- [Exercise details] Repeat the data word for word, starting at its first line and going on through the line that contains "click(x=248, y=708)", with both ends included.

- [Records shown]
[Begin]
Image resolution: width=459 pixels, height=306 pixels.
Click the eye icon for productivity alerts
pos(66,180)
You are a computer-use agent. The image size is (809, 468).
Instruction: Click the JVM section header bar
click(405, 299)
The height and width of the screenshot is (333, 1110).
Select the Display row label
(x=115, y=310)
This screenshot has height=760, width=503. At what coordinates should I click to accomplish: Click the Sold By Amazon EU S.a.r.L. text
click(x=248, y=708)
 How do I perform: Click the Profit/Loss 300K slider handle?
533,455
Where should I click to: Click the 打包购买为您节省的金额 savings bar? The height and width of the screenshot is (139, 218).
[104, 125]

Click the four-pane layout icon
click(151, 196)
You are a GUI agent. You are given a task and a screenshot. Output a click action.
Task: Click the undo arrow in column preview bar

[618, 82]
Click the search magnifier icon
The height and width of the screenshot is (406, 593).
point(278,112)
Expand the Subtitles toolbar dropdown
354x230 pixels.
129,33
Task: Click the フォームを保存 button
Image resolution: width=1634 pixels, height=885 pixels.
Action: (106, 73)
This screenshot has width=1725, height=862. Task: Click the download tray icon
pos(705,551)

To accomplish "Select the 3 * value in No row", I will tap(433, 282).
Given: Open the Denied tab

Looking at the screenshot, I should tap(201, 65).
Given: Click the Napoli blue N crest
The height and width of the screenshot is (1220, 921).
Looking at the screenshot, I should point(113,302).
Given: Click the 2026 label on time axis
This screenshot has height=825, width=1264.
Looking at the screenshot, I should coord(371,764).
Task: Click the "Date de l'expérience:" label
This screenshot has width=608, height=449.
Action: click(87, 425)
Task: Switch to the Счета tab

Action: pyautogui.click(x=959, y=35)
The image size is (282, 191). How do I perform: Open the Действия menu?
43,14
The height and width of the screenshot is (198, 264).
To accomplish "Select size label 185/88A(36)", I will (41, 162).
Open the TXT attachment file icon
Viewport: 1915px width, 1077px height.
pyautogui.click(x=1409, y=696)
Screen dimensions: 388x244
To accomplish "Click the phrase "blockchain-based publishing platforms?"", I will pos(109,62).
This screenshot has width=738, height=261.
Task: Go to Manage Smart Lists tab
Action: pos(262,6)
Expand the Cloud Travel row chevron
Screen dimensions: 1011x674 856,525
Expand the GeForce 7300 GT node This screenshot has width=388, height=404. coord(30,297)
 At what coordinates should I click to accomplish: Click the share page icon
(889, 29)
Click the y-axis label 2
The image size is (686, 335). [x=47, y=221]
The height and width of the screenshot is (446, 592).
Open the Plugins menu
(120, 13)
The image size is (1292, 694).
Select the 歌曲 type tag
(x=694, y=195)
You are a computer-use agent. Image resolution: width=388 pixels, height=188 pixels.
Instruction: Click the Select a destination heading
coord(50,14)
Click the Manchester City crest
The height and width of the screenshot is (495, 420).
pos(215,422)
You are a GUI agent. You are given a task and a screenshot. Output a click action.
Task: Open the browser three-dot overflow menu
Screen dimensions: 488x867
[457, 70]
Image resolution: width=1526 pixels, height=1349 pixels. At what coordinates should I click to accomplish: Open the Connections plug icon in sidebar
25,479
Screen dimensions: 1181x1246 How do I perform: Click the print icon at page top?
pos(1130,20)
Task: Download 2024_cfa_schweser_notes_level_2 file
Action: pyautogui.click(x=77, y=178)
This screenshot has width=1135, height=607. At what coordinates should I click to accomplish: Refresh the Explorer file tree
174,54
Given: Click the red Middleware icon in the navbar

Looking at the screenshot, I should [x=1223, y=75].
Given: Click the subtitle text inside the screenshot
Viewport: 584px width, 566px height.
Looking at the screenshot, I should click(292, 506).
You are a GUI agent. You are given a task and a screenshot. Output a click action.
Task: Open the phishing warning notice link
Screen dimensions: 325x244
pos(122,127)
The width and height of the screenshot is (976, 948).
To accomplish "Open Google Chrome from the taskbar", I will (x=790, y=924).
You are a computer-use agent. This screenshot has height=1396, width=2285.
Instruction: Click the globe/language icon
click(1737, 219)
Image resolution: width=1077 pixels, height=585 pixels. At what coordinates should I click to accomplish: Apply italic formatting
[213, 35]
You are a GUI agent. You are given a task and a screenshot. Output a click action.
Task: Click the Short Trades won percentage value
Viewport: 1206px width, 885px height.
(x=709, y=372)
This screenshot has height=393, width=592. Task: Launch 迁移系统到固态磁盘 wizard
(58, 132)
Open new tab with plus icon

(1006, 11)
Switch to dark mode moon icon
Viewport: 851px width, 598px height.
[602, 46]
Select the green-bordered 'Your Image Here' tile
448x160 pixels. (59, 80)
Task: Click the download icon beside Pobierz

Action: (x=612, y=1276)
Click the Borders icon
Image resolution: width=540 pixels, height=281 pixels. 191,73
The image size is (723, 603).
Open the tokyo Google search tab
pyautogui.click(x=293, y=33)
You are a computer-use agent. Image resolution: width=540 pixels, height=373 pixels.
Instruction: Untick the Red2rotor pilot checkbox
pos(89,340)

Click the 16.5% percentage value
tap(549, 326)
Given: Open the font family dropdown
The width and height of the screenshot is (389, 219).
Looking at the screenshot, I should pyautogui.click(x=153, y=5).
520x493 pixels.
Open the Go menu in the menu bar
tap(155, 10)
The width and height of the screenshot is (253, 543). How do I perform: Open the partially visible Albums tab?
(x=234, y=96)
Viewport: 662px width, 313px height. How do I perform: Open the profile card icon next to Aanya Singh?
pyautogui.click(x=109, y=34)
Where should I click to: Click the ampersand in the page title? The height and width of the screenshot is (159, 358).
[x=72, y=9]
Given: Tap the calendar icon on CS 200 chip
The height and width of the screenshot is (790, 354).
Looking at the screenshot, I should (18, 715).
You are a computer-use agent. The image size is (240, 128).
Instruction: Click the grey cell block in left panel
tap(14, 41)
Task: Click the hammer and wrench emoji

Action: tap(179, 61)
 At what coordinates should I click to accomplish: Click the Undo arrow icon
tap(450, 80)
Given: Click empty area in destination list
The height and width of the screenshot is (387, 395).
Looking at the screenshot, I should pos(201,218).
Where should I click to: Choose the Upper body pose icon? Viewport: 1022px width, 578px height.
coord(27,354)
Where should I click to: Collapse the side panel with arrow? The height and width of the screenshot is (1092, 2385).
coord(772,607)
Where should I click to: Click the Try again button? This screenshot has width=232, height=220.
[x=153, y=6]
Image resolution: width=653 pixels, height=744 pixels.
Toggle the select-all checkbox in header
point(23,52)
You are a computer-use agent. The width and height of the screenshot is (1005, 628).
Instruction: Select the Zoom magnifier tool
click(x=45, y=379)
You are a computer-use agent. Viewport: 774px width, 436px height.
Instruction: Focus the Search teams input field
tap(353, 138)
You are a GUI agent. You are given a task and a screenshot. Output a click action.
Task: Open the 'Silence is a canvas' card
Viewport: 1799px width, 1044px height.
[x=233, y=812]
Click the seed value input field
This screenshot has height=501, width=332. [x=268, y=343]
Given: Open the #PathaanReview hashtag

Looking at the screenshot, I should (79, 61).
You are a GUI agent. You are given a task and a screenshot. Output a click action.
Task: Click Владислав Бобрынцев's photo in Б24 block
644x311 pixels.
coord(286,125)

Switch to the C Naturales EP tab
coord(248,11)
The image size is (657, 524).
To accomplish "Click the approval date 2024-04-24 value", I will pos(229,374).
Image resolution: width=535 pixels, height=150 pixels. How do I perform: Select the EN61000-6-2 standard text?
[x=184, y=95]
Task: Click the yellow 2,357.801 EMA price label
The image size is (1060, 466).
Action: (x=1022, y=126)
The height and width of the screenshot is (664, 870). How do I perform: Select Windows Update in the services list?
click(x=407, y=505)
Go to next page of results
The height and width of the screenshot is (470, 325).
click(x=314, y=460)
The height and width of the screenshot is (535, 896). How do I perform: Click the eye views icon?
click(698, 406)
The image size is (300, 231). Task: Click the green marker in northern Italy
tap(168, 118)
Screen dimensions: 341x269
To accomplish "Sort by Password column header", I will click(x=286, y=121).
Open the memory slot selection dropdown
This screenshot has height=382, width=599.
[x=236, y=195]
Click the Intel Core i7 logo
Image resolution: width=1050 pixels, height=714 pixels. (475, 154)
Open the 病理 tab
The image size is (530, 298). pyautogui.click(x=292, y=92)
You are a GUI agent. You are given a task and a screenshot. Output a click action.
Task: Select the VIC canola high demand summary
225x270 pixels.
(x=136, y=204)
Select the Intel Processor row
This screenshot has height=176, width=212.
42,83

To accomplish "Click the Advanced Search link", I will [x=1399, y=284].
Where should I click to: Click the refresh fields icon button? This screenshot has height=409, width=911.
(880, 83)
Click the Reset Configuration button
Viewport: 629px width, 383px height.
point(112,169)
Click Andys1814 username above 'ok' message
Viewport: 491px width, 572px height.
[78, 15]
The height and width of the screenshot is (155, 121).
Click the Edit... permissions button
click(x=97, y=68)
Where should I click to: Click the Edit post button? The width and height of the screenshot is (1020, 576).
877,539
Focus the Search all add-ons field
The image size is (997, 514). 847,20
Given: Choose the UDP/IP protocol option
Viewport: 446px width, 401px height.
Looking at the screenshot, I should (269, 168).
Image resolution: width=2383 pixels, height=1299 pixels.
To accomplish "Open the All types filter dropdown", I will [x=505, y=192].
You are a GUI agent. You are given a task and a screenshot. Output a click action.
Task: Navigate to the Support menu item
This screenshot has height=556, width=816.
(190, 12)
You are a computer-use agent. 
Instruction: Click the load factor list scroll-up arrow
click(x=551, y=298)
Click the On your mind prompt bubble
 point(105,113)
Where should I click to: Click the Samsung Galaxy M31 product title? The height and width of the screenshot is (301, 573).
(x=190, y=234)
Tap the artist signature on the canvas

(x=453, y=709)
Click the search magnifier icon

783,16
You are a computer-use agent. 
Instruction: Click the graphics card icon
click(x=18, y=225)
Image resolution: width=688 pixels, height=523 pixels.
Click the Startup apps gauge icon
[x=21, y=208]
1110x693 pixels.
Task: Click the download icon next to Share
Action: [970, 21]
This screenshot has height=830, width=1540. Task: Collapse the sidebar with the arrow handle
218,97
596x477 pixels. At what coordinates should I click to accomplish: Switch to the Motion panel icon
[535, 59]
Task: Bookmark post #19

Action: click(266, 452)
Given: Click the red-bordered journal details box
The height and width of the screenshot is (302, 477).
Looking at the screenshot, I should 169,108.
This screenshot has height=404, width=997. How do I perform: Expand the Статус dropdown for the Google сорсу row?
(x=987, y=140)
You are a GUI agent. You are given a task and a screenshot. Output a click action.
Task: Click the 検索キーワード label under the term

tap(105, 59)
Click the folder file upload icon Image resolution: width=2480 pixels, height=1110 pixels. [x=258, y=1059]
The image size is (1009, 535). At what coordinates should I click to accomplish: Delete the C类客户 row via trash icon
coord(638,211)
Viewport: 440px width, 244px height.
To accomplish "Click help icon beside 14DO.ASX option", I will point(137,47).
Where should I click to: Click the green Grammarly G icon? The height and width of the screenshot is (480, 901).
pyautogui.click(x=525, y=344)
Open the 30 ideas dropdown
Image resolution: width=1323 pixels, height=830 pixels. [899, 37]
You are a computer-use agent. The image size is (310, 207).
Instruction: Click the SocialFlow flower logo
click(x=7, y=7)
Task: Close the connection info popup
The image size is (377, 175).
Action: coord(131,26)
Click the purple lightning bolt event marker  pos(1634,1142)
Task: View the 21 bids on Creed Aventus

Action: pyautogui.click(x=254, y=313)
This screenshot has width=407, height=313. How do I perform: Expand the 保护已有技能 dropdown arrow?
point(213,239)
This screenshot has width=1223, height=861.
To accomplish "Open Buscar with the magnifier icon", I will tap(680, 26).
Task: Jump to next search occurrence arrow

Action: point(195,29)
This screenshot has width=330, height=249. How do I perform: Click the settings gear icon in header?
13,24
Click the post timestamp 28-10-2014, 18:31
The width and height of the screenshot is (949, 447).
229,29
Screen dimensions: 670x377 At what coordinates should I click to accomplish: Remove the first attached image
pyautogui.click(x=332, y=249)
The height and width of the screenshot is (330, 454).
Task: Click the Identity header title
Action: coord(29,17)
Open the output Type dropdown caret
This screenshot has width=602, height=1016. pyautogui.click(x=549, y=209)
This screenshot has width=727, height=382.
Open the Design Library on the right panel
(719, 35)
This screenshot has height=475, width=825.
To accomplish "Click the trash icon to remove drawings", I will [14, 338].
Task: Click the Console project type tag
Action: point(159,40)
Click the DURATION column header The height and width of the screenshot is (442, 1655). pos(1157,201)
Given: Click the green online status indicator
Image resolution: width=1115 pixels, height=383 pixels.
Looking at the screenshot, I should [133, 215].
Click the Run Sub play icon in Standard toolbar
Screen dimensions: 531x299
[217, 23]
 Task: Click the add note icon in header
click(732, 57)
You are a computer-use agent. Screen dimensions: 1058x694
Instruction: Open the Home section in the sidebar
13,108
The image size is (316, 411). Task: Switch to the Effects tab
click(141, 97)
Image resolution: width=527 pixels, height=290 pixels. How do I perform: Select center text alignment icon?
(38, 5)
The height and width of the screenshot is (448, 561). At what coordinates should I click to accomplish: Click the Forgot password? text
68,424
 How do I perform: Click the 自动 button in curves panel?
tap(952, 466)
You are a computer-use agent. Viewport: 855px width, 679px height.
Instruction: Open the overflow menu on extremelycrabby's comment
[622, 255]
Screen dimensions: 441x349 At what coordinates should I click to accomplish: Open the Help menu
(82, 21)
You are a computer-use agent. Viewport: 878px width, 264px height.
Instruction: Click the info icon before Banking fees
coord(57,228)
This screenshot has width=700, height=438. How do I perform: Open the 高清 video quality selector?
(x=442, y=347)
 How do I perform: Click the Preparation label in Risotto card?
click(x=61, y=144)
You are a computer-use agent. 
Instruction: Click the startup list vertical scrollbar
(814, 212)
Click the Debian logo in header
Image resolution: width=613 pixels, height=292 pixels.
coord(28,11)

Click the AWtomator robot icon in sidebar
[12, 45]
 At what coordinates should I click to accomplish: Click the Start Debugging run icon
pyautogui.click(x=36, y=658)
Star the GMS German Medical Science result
[End]
- [Response below]
Image resolution: width=459 pixels, height=306 pixels.
Click the eye icon for productivity alerts
pos(66,180)
You are a computer-use agent. The image size is (809, 468).
Instruction: Click the JVM section header bar
click(405, 299)
The height and width of the screenshot is (333, 1110).
Select the Display row label
(x=115, y=310)
This screenshot has height=760, width=503. At what coordinates should I click to accomplish: Click the Sold By Amazon EU S.a.r.L. text
click(x=248, y=708)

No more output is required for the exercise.